Crossing Cultures: The Owen and Wagner Collection of Contemporary Aboriginal Australian Art at the Hood Museum of Art
April 12–July 14, 2013
Canaday Gallery
Crossing Cultures features more than 120 works of indigenous art from Australia in the collection of the Hood Museum of Art at Dartmouth College. Spanning five decades of creative activity, the works were produced by artists from outback communities as well as major metropolitan centers. They represent the many art-making practices of Aboriginal peoples across the Australian continent, including acrylic paintings on linen and canvas, earthen ochre paintings on bark, and sculpture in a variety of media. Represented are both influential artists who contributed since the 1970s and those who are breathing new life into ancient stories. This free exhibition was organized by the Hood Museum of Art.
Prints by Australian Artists: The Bicentennial Folio
May 3–July 21
Gallery 18 & Director’s Conference Room
In tandem with the Crossing Cultures exhibition, the Museum presents Prints by Twenty-Five Australian Artists: The Bicentennial Folio. The multicultural nature of Australian society is reflected in this compendium of prints, on loan from a private collector, that was commissioned by the National Gallery of Australia, Canberra, and issued in 1988 to mark the 200-year anniversary of the country’s settlement.
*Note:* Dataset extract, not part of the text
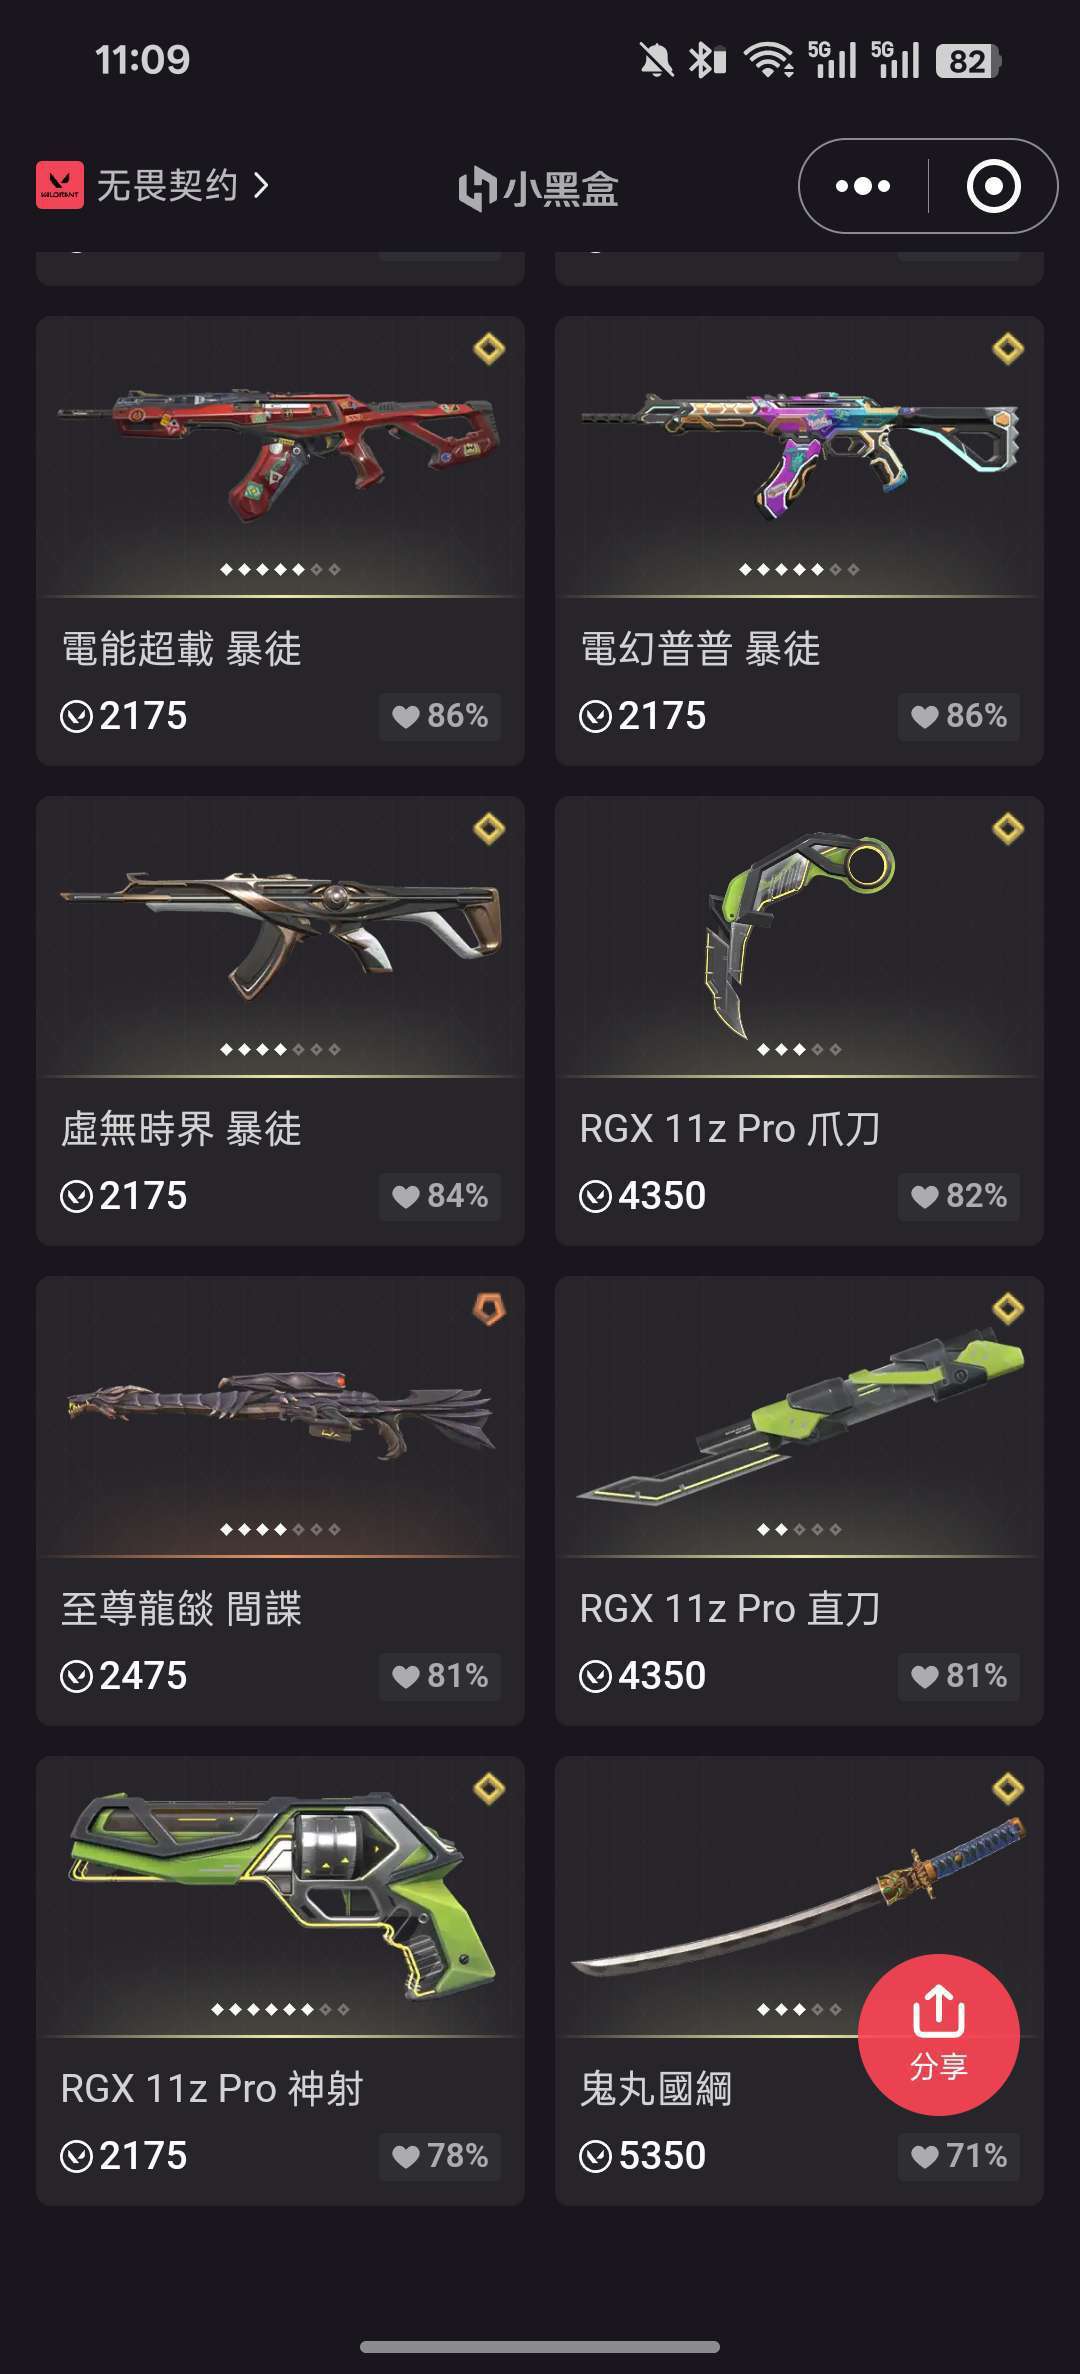Open the mini-program three-dot menu
Screen dimensions: 1080x2374
coord(863,186)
The artists invited to produce images for the project ranged from the descendants of Australia’s first inhabitants to more recent arrivals from other parts of the world. Four of the prints are on view in the Director’s Conference Room adjacent to Libbey Court; the majority can be seen in Gallery 18. Free admission.
Patterns on Paper
May 3–July 21, 2013
Works on Paper Gallery
Patterns have long been painted on cave walls, carved into stone, woven into fine tapestries, printed on parchment and paper, and now displayed on computer screens. This exhibition explores the use of repetition, elaboration, and ornamentation to enhance visual pleasure. Free admission.
Upcoming Exhibitions
Witness to Hunger
June 28–August 9, 2013
This photographic exhibition illuminates the often unseen stories of those who experience hunger on a daily basis. Community members were led through a series of workshops on how fine art and journalistic photography can communicate powerful messages. Photographed and juried by local residents facing the reality of hunger, the images offer a window into the challenges and triumphs of their world. Presented in partnership with American Frame, The Andersons, Eric Eggly Photography, Food for Thought, PointSeven Inc., ProMedica, Toledo Portrait, and Toledo School for the Arts.
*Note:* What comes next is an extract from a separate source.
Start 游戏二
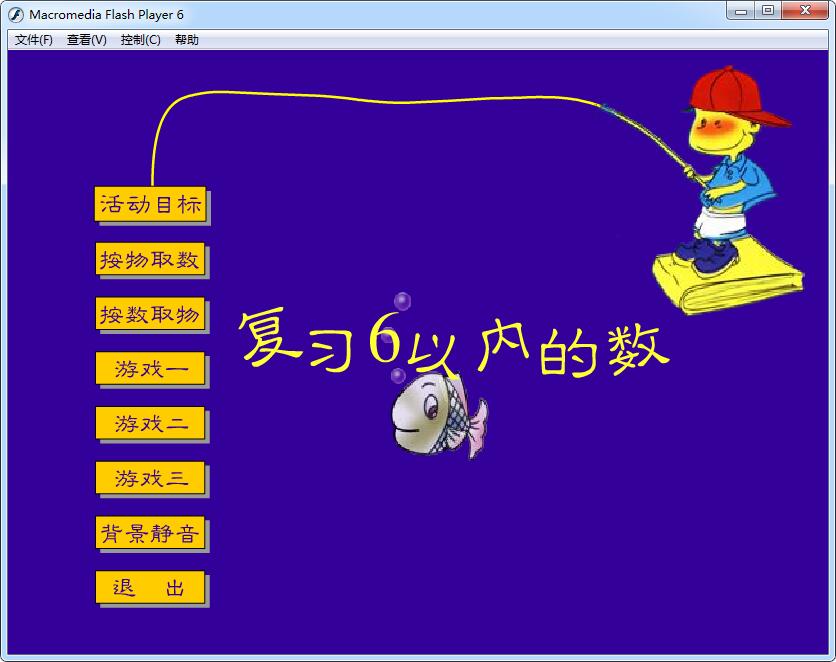 (x=151, y=424)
Sponsored by Hickory Farms

Perry’s Victory: The Battle of Lake Erie
Aug. 9–Nov. 10, 2013
Galleries 28 and 29
Perry’s Victory: The Battle of Lake Erie commemorates the 200th anniversary of the Battle of Lake Erie, one of the largest naval battles of the War of 1812 in which nine U.S. vessels captured six ships of Great Britain’s Royal Navy. One of the prominent works on view will be the heroically scaled painting Perry’s Victory on Lake Erie by marine painter Thomas Birch, depicting a critical moment just before the surrender of the British ships. The show will include paintings, prints, sculpture, artifacts, letters and music to recall more of the exciting story. The naval engagement, led by Commodore Oliver Hazard Perry, was a watershed moment in which the Americans reclaimed the lake and Perry became a national hero. A squadron of British ships had never before been captured; as Perry famously reported, “We have met the enemy and they are ours.” Free admission.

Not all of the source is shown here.